Though it has not mandated the shift to green technology yet, some entities are taking voluntary steps and stakeholders have also started asking for the same. During the green transformation, an entity may face several transition risks like policy, regulatory, technology, market, reputation, legal, etc. The technological risk is the major risk entities will immediately face while taking voluntary steps for green technology.

Fossil fuel-based power is the major source of carbon emissions in India. With the government’s climate target of enhancing non-fossil power to 50 per cent by 2030, various schemes have been launched to boost renewable energy. ICRA projects India to achieve the climate goal with the share of non-fossil fuel-based installed capacity in overall installed capacity rising from 41 per cent in 2022-23 to 59 per cent by 2029-30. However, this transition will need huge investments. We project that India would need an estimated Rs 11-12 lakh crore of investments in RE power until 2030, along with over Rs 5-6 lakh crore towards investments in transmission infrastructure and storage capabilities.
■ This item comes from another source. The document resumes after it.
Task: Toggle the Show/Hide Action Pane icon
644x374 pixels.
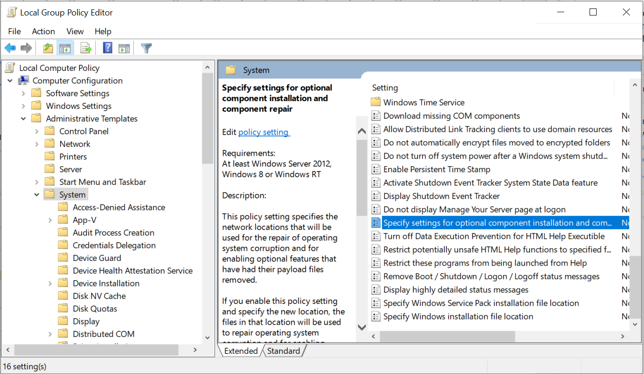Action: pos(124,48)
The availability of round-the-clock supply from RE sources remains important to achieve the targeted level of its share, given their intermittent generation. This can be made possible through the use of hybrid RE projects (wind and solar) complemented with energy storage systems. For hard-to-abate sectors like steel and cement, the government needs to explore more ways of carbon sequestration. Installation of carbon capture utilisation and storage (CCUS) will be inevitable.

Festive offer

After water, concrete is the second-most used substance on Earth, in which cement is the main component. The cement manufacturing process is highly resource and energy-intensive. While producing one tonne of cement, an equivalent amount of carbon dioxide is released. As maximum emissions are generated while producing clinker, CCUS will reduce more than 60-70 per cent of the emissions in the process of cement manufacturing. Niti Aayog’s report on CCUS estimates that the cement sector would need two million tonnes per annum CCUS capacity by 2030. Its capital cost will be Rs 1,600-1,800 crore.

Given the abundance of virgin iron ore and lack of domestic scrap, the domestic steel industry overarchingly uses coal as a reducing agent, leading it to remain high on the emission curve. However, following India’s 2070 net zero target and policies on carbon tax implemented by some countries, domestic steel-makers have sharpened their focus on reducing their carbon footprint by as much as 25-30 per cent through various technological interventions by 2030.

With the launch of the National Green Hydrogen Mission, Green Hydrogen usage is being planned in refining, chemical and fertiliser sectors along with transport. The capex for this will be about Rs 8-9 lakh crore. Many Indian entities have launched pilots/announced plans to set up production facilities for Green Hydrogen/Green Ammonia.

Several entities in these high-carbon emitting sectors are taking voluntary steps to become more green. Nevertheless, the government’s support will be critical to hasten the technology transition in these hard-to-abate sectors. Such support could come in the form of policy interventions, subsidies, duty exemption or tax benefits. Perhaps, this will form part of the policy agenda after the elections.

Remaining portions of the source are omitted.